President Barack Obama and Israeli Prime Minister Benjamin Netanyahu will meet for the first time since a rash of civilian casualties during Israel's summer war with Hamas heightened tensions between two leaders who have long had a prickly relationship.
Much of Wednesday's Oval Office discussion is expected to focus on another delicate issue: U.S.-led nuclear talks with Iran. With a deadline for reaching a final agreement less than two months away, all sides say significant gaps remain.
Netanyahu has long cautioned the U.S. and the international community that Iran is barreling toward a bomb and using diplomatic openings as a stalling tactic. The Islamic republic contends its nuclear program is for peaceful purposes.
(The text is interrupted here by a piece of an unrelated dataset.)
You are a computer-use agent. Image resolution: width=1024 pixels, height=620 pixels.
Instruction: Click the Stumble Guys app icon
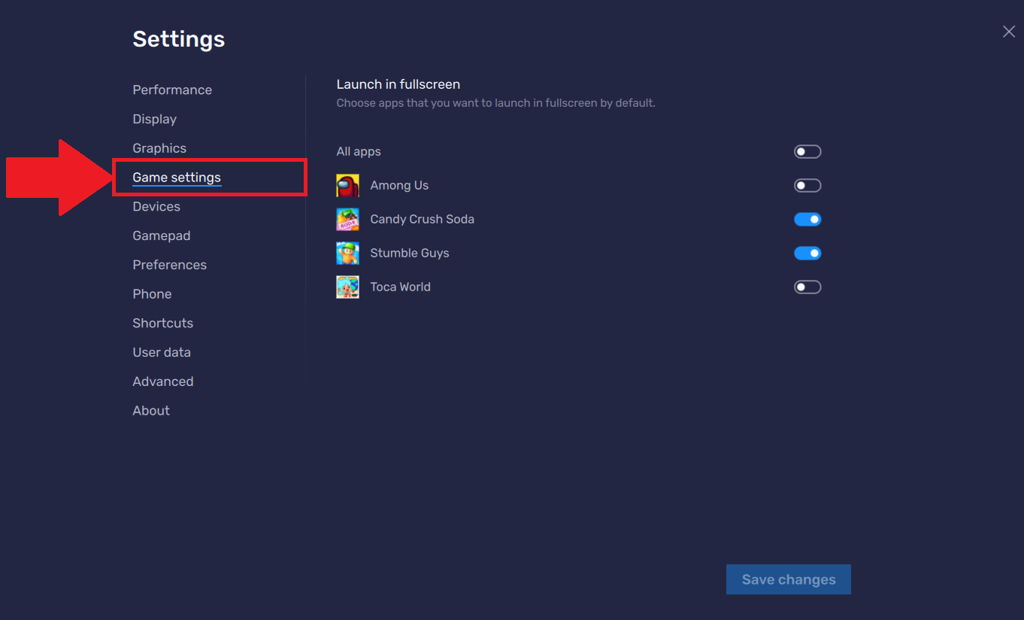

The Israeli leader arrives in Washington following meetings at the United Nations, where he delivered a blistering speech accusing Hamas of committing war crimes by using Palestinian civilians as human shields during the 50-day Gaza war that ended Aug. 26. His speech was a response to Palestinian President Mahmoud Abbas' assertion that Israel had carried out a "war of genocide" during the Gaza fighting.
Israel launched thousands of airstrikes against what it said were Hamas-linked targets in the dense Gaza Strip, resulting in more than 2,100 Palestinian deaths, the vast majority civilians, according to the United Nations. More than 70 Israelis were also killed.
The civilian death toll in Gaza deeply frustrated U.S. officials and resulted in more biting public condemnations of Israel's actions than are typical from the Obama administration.
In his speech to the U.N., Netanyahu sought to equate Hamas with the violent Islamic State militants the U.S. is seeking to degrade in Iraq and Syria.
"ISIS and Hamas are branches of the same poisonous tree," he said, referring to the Islamic State group by one of its acronyms. He added, "When it comes to its ultimate goals, Hamas is ISIS, and ISIS is Hamas."
Obama and Netanyahu last met in March while the Israelis and Palestinians were still engaged in a U.S.-mediated peace process. The discussions collapsed without a peace accord.
Both Netanyahu and Abbas appear to have abandoned any hope of reviving peace talks, though each is pressing separate diplomatic initiatives. Netanyahu has called for bringing an alliance of moderate Arab states into the peace process, while Abbas has said he'll appeal to the U.N. Security Council to back Palestinian independence.